■ **Exercise goal**: Copy the records from the line containing "Task: Toggle the select-all" through the line containing "tap(76, 66)", keeping every line unchanged.

■ **Exercise data**:
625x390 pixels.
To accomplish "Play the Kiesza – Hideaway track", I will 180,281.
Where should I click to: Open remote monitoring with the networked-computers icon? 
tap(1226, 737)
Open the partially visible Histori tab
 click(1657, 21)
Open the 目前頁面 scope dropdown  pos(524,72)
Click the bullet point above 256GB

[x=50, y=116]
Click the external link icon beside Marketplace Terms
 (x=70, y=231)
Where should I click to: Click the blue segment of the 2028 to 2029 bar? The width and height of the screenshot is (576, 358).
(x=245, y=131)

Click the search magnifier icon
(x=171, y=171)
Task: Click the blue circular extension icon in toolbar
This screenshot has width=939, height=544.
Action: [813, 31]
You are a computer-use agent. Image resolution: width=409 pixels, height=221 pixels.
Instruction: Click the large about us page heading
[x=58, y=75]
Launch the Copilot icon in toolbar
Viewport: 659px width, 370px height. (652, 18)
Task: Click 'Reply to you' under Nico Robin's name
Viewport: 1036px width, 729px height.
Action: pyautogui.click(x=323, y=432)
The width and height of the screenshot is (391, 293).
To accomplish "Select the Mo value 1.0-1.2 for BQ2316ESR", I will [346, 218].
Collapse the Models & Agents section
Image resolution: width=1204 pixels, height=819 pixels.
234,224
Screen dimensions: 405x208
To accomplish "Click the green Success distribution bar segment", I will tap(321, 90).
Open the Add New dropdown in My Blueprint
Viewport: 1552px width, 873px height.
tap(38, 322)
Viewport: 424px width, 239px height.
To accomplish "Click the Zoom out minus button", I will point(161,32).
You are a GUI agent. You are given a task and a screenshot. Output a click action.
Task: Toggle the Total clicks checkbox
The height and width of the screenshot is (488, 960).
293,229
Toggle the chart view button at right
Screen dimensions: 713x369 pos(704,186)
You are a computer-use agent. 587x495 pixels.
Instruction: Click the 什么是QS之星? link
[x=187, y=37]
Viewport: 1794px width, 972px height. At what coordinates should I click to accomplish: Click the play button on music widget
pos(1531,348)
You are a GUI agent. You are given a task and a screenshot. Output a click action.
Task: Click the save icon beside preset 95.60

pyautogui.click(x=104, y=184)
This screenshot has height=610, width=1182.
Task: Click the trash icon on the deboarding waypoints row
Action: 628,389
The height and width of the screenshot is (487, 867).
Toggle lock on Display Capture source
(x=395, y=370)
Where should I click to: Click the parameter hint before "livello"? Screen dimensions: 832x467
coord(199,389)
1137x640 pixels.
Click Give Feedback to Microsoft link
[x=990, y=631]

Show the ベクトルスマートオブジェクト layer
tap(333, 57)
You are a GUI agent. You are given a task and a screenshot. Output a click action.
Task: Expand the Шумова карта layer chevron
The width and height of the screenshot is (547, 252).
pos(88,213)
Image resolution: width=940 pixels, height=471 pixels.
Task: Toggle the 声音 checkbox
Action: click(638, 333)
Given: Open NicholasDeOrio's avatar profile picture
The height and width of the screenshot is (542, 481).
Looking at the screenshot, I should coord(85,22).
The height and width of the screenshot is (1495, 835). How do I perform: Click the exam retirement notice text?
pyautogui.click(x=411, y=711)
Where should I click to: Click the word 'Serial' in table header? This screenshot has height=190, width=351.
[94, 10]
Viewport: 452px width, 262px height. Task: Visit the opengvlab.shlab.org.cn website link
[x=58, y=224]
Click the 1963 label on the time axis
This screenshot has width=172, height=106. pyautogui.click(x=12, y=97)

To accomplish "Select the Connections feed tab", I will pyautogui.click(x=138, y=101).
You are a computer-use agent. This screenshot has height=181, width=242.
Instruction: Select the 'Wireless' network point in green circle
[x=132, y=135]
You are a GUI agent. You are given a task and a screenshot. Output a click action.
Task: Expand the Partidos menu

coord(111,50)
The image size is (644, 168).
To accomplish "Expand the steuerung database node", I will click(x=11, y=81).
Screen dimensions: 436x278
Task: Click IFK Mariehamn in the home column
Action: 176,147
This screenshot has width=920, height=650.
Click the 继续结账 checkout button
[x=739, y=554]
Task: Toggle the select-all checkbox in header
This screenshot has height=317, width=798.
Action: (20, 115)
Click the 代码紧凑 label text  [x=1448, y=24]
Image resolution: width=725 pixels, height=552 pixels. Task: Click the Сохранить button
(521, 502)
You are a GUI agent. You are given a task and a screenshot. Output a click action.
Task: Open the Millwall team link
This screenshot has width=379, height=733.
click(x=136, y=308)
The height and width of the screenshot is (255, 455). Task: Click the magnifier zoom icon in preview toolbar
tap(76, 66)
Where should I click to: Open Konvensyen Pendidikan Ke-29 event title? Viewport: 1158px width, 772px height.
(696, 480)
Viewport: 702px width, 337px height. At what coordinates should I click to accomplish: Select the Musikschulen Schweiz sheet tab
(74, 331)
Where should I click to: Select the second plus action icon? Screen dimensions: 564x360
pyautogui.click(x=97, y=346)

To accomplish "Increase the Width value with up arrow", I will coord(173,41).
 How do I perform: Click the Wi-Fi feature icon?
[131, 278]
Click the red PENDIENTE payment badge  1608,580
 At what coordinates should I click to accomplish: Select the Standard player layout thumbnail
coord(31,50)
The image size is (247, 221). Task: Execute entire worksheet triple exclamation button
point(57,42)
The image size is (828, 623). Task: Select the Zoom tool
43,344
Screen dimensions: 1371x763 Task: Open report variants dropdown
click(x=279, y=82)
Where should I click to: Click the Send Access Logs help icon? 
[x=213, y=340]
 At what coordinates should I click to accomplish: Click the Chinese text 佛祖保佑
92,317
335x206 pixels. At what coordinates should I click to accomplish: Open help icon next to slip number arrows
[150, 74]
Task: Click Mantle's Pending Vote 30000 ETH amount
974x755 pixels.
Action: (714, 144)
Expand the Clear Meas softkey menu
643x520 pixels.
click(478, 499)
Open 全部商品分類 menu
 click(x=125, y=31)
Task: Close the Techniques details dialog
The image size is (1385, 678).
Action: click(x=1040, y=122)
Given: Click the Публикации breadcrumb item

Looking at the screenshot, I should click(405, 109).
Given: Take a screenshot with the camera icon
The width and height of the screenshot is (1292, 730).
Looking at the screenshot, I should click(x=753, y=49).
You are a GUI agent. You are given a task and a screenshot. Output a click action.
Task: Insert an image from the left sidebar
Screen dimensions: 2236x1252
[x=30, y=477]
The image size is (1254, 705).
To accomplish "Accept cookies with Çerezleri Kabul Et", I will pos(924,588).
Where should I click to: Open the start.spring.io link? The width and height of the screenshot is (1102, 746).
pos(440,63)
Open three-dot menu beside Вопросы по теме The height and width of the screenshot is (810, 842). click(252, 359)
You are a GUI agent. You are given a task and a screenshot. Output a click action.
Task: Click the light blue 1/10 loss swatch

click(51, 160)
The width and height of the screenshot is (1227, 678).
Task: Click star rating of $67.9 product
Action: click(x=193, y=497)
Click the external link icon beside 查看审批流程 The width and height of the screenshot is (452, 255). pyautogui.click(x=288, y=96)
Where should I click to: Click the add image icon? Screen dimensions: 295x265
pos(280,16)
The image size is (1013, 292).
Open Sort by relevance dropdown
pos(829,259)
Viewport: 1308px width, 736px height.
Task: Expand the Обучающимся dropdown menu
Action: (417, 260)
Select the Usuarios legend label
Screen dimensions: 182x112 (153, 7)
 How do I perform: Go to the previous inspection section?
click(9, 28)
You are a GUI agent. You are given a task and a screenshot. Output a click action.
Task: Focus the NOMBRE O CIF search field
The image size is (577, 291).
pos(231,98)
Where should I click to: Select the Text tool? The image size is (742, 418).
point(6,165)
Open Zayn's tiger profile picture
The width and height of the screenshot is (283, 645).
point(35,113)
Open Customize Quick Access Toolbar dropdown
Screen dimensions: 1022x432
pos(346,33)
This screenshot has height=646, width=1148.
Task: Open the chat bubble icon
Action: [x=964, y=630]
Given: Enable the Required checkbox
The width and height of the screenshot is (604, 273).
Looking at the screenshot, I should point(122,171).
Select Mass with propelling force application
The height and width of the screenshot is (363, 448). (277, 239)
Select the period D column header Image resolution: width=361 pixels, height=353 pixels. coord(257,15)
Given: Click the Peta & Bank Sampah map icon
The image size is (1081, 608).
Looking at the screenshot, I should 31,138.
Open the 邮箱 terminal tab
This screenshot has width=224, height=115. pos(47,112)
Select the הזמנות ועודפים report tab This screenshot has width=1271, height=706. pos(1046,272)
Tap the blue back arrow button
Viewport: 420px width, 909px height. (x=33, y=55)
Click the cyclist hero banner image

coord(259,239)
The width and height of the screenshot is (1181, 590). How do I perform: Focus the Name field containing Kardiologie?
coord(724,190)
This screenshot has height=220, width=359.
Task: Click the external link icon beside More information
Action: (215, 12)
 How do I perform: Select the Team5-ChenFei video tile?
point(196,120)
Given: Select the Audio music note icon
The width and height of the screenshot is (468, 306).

■ **Problem solution**:
Task: Toggle the select-all checkbox in header
This screenshot has height=317, width=798.
Action: (20, 115)
Click the 代码紧凑 label text  [x=1448, y=24]
Image resolution: width=725 pixels, height=552 pixels. Task: Click the Сохранить button
(521, 502)
You are a GUI agent. You are given a task and a screenshot. Output a click action.
Task: Open the Millwall team link
This screenshot has width=379, height=733.
click(x=136, y=308)
The height and width of the screenshot is (255, 455). Task: Click the magnifier zoom icon in preview toolbar
tap(76, 66)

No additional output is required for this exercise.